15 Chaque adhérent bénéficie, immédiatement après son inscription, de la communication automatique d’une sélection de propositions de rencontres dans le même Land, établie à partir d’un test de personnalité d’une durée d’environ 30 minutes portant sur les qualités, les habitudes et les centres d’intérêt pertinents en matière de rencontres. Dans le cadre d’une adhésion « premium » d’une durée de 12 mois, cette sélection correspond déjà à environ la moitié de toutes les propositions de rencontres reçues par l’adhérent pendant la durée du contrat conclu. L’algorithme relatif au test de personnalité a été créé et développé sous la direction d’un psychologue diplômé. Les adhérents « premium » reçoivent le résultat de ce test réalisé par ordinateur, prenant la forme d’un « rapport d’évaluation de la personnalité » de 50 pages, que les adhérents « de base » peuvent acquérir contre paiement, à titre de prestation partielle.

16 Le 4 novembre 2018, EU, en tant que consommateur, a conclu avec PE Digital un contrat d’adhésion « premium » pour une durée de 12 mois, au prix de 523,95 euros (ci-après le « contrat en cause »). Ce prix était plus que deux fois plus élevé que celui que PE Digital facturait à certains de ses autres utilisateurs pour un contrat de même durée conclu au cours de la même année. PE Digital a, conformément aux exigences figurant à l’article 246a, première section, paragraphe 2, première phrase, points 1 et 3, de la loi d’introduction au code civil, informé EU de son droit de rétractation et cette dernière a confirmé à PE Digital qu’elle devait commencer à fournir la prestation prévue par ledit contrat avant l’expiration du délai de rétractation.

17 EU s’étant rétractée du contrat en cause le 8 novembre 2018, PE Digital lui a facturé un montant total de 392,96 euros à titre d’indemnité compensatrice.

18 Par un recours introduit devant l’Amtsgericht Hamburg (tribunal de district de Hambourg, Allemagne), EU a demandé le remboursement de l’intégralité des versements effectués en faveur de PE Digital.

19 Se fondant sur le document d’orientation de la Commission européenne concernant la directive 2011/83 établi au mois de juin 2014, en particulier sur le point 6.5.1. de celui-ci, relatif à l’article 14, paragraphe 3, de cette directive, la juridiction de renvoi estime que, lorsque la prestation globale comporte des prestations partielles distinctes, qui, conformément au contrat, ne sont pas toutes fournies simultanément, il convient de tenir compte de la durée de chacune de ces prestations partielles pour le calcul du montant de la rémunération due au professionnel.

20 S’agissant du calcul du « montant qui est proportionnel à ce qui a été fourni jusqu’au moment où [le consommateur] a informé le professionnel de l’exercice du droit de rétractation par rapport à l’ensemble des prestations prévues par le contrat », au sens de l’article 14, paragraphe 3, de la directive 2011/83, la juridiction de renvoi envisage de tenir compte non seulement de la prestation que le professionnel a fournie, mais également de la valeur de la prestation réalisée, dont a bénéficié le consommateur.

21 Selon la juridiction de renvoi, la rémunération que le consommateur est tenu de payer au professionnel en cas de rétractation du contrat conclu, conformément à l’article 14, paragraphe 3, de la directive 2011/83 et à l’article 357, paragraphe 8, du BGB, doit être calculée, en premier lieu, en établissant une distinction entre les différentes prestations partielles prévues par le contrat.
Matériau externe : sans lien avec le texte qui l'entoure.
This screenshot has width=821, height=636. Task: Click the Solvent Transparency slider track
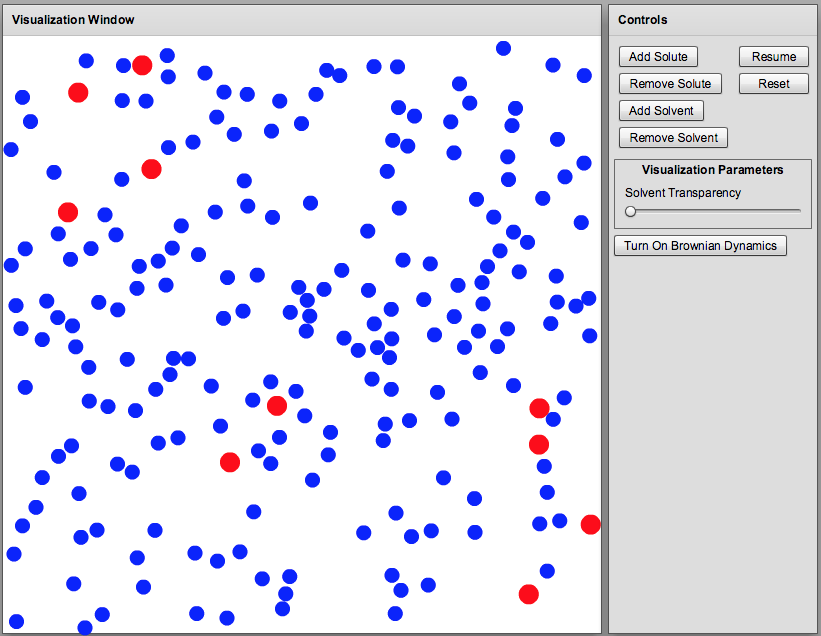(715, 211)
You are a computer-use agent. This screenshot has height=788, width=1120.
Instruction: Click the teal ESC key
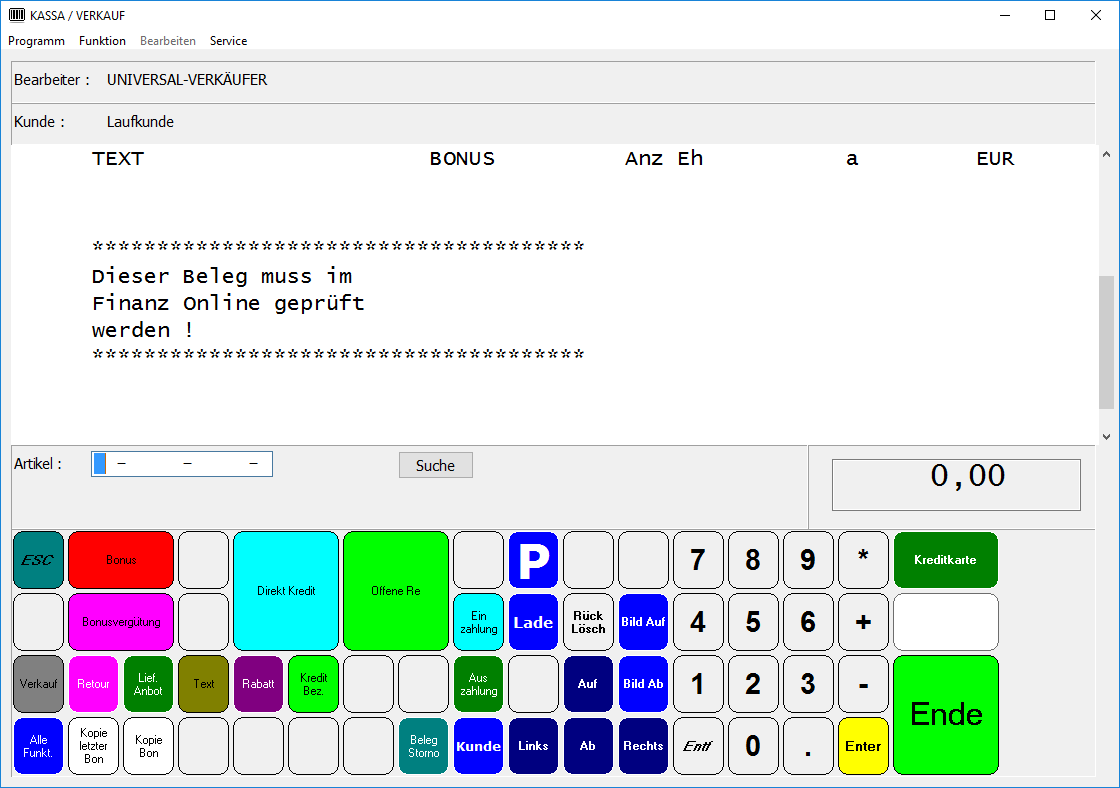point(38,560)
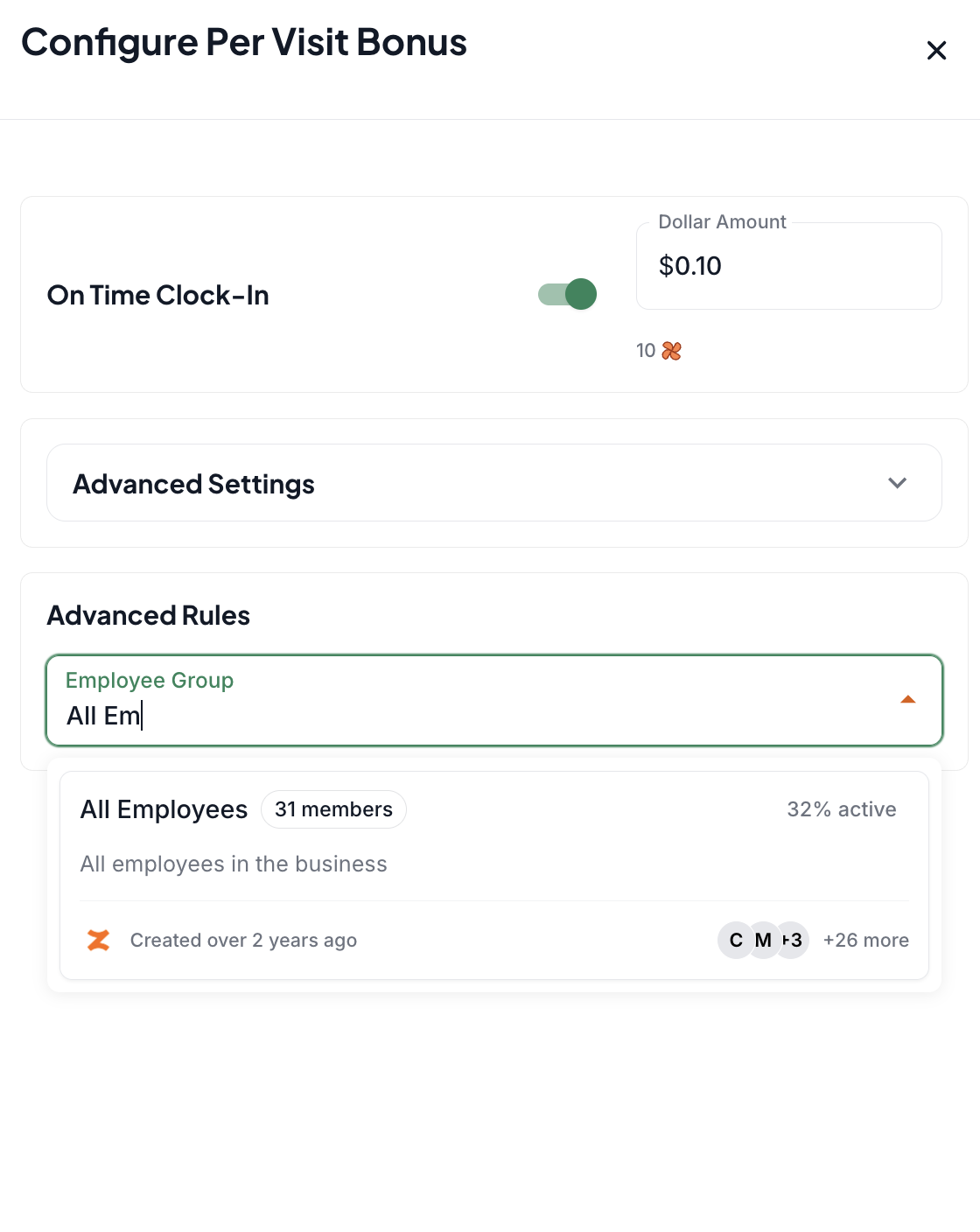
Task: Click the Employee Group text input
Action: point(472,716)
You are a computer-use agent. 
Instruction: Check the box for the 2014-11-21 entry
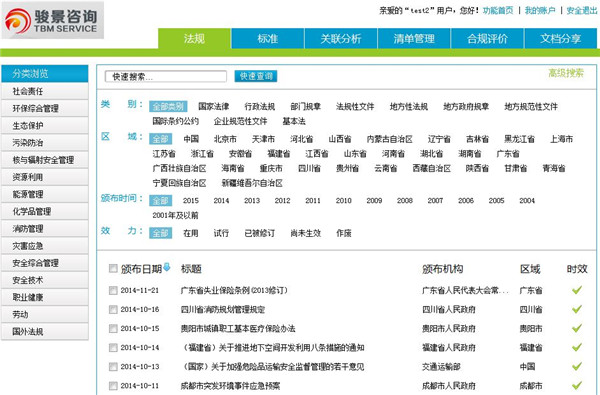pos(113,291)
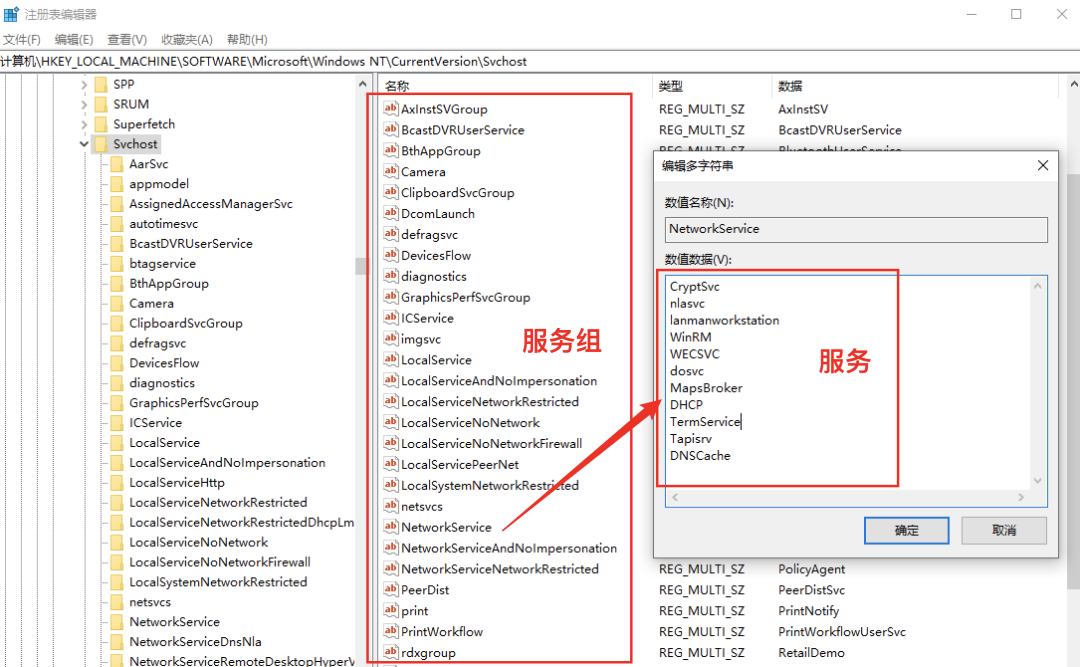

En deuxième lieu, il conviendrait de définir le prix des différentes prestations partielles en tenant compte de leur valeur pour le consommateur moyen, compte tenu de l’objectif dudit contrat, en ayant recours aux statistiques relatives au comportement des consommateurs. En troisième lieu, il conviendrait de calculer les éléments du montant à payer pour les différentes prestations partielles, au regard, d’une part, du volume des prestations partielles déjà fournies et, d’autre part, de la valeur des prestations réalisées. En quatrième lieu, l’addition des montants ainsi calculés aboutirait à la somme totale due par le consommateur.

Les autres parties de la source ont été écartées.